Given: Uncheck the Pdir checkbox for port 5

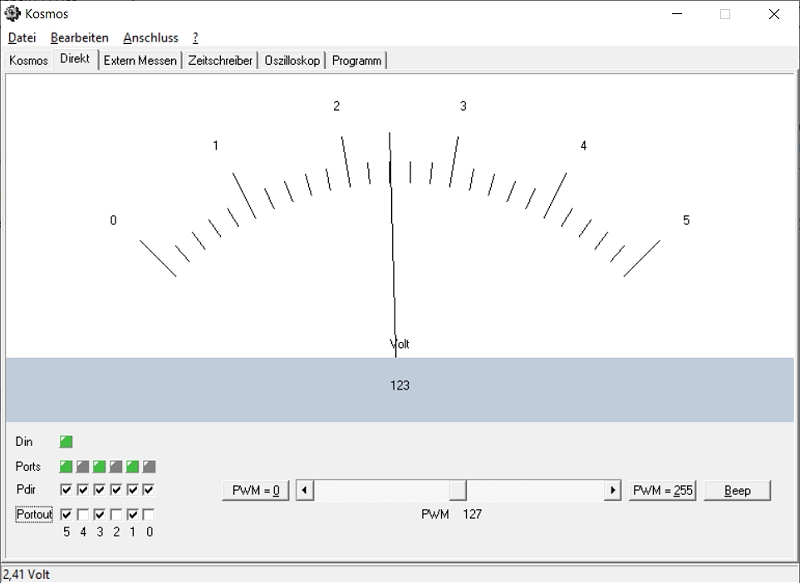Looking at the screenshot, I should [x=66, y=490].
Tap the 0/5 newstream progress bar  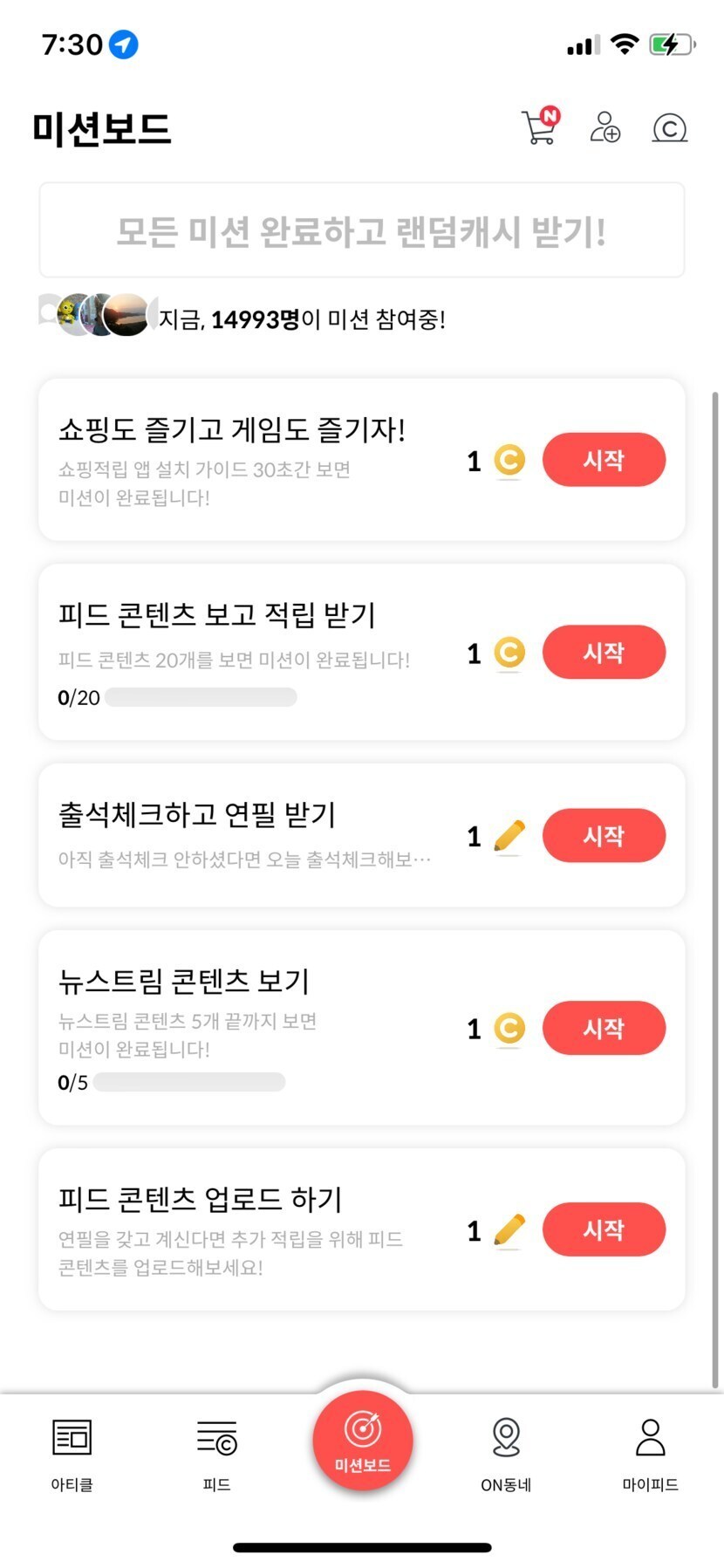189,1082

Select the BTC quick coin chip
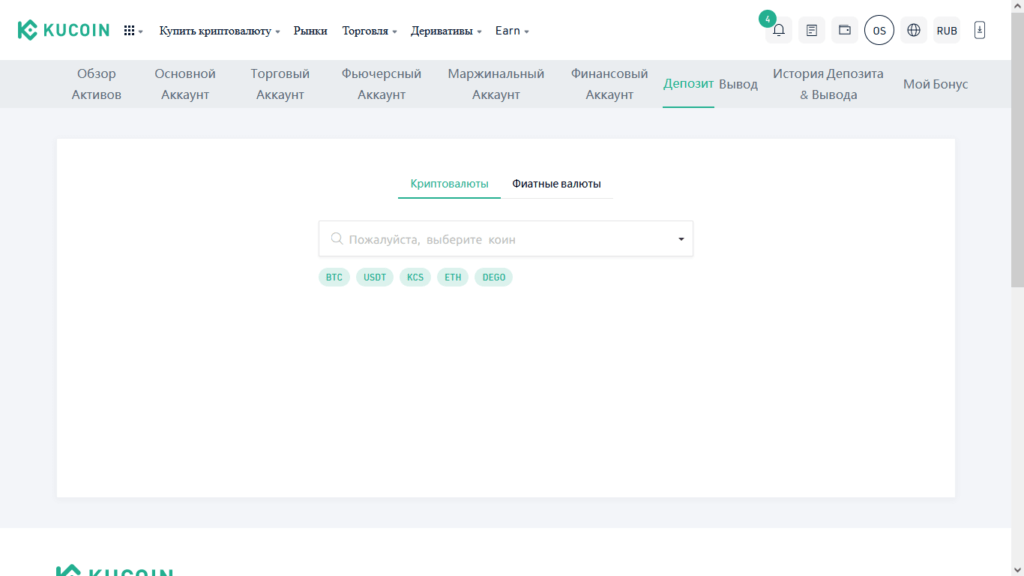coord(334,277)
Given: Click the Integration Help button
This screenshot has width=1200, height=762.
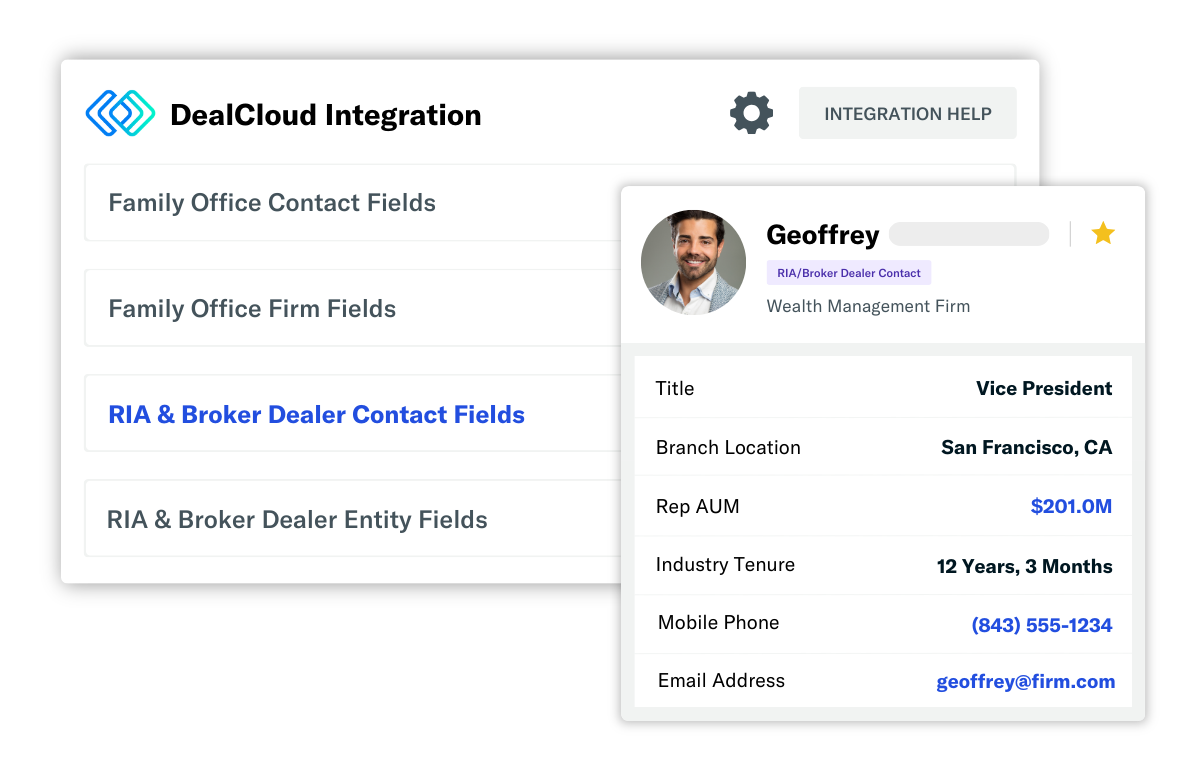Looking at the screenshot, I should (x=907, y=112).
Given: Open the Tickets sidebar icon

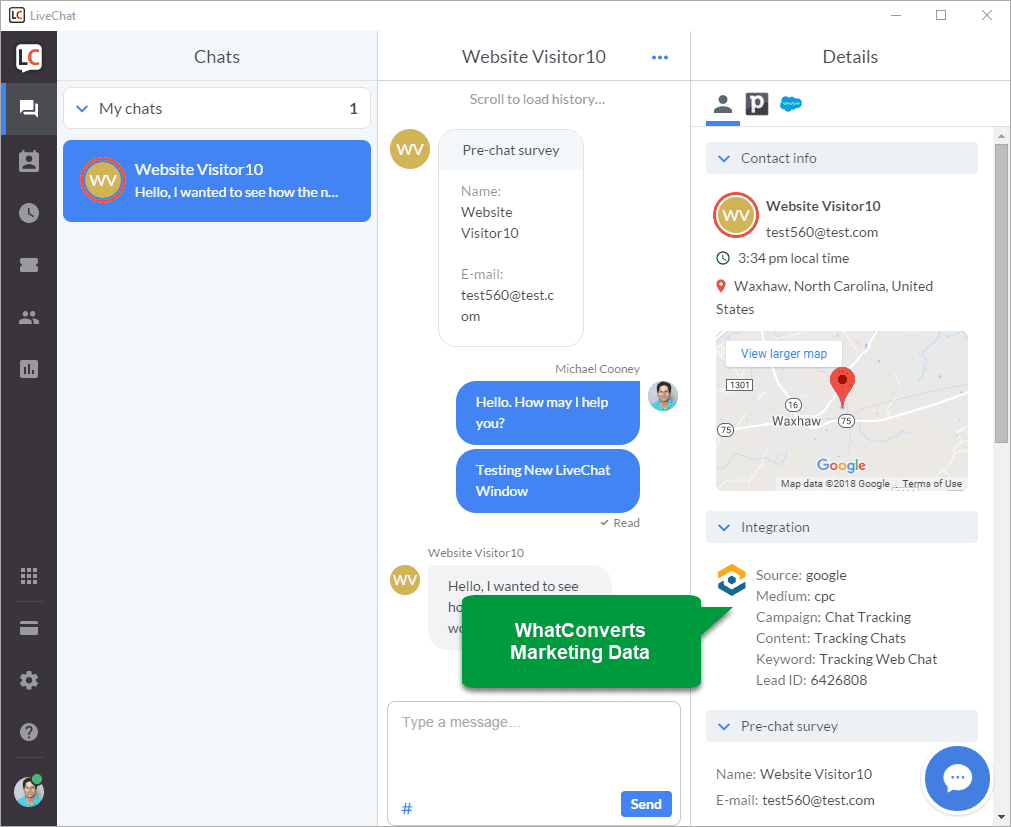Looking at the screenshot, I should pyautogui.click(x=29, y=265).
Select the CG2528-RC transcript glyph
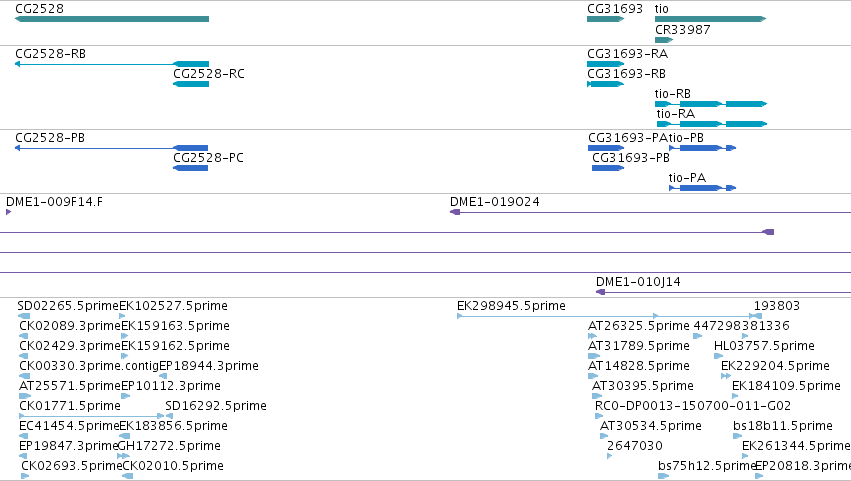 coord(191,84)
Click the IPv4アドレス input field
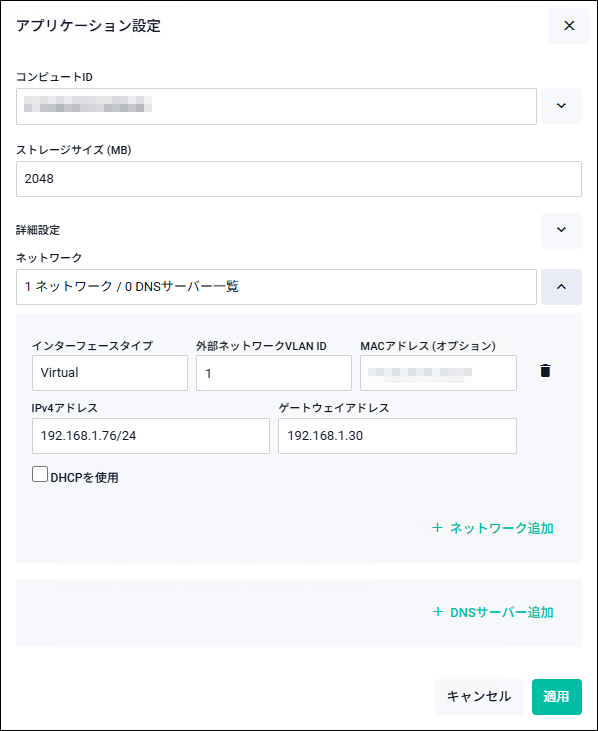Image resolution: width=598 pixels, height=731 pixels. pos(151,436)
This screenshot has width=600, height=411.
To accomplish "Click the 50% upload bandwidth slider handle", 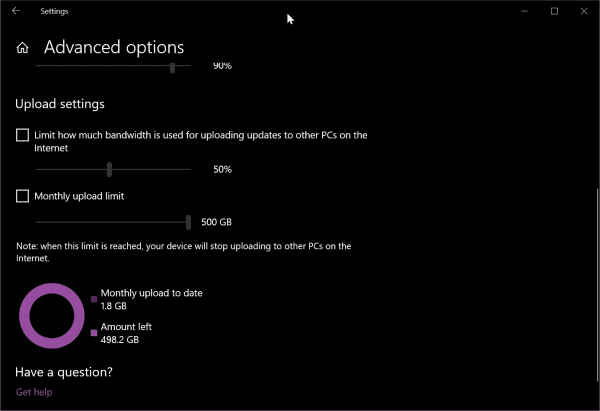I will click(x=109, y=169).
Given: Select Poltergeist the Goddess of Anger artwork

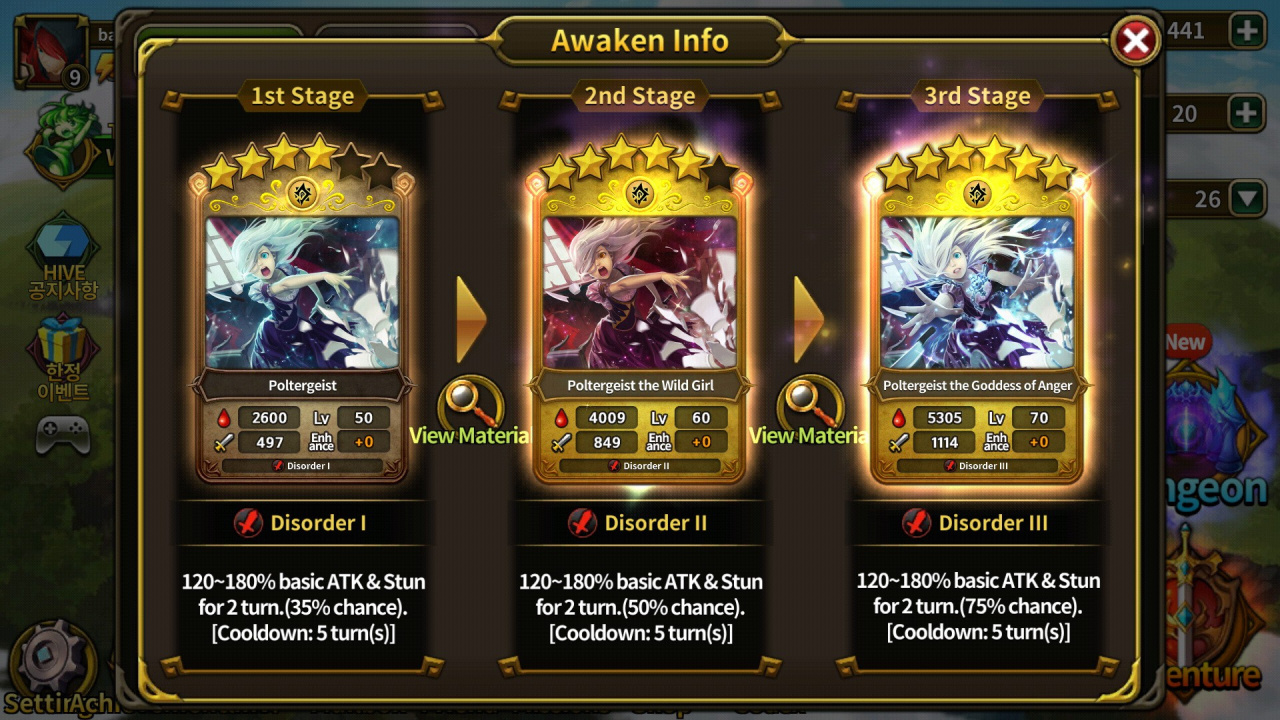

※

Work request →
Going by the entries above, repeat exactly the lines that start at the line with "Select the BTC quick coin chip" and go on through the line with "This screenshot has width=600, height=411.". Pictures are not part of the copy.

Written reply →
Select the BTC quick coin chip
coord(334,277)
Given: Click the Integration Help button
This screenshot has width=1200, height=762.
Looking at the screenshot, I should (x=907, y=112).
Given: Open the Tickets sidebar icon

Looking at the screenshot, I should pyautogui.click(x=29, y=265).
Select the CG2528-RC transcript glyph
 coord(191,84)
Click the IPv4アドレス input field
Image resolution: width=598 pixels, height=731 pixels. pos(151,436)
This screenshot has width=600, height=411.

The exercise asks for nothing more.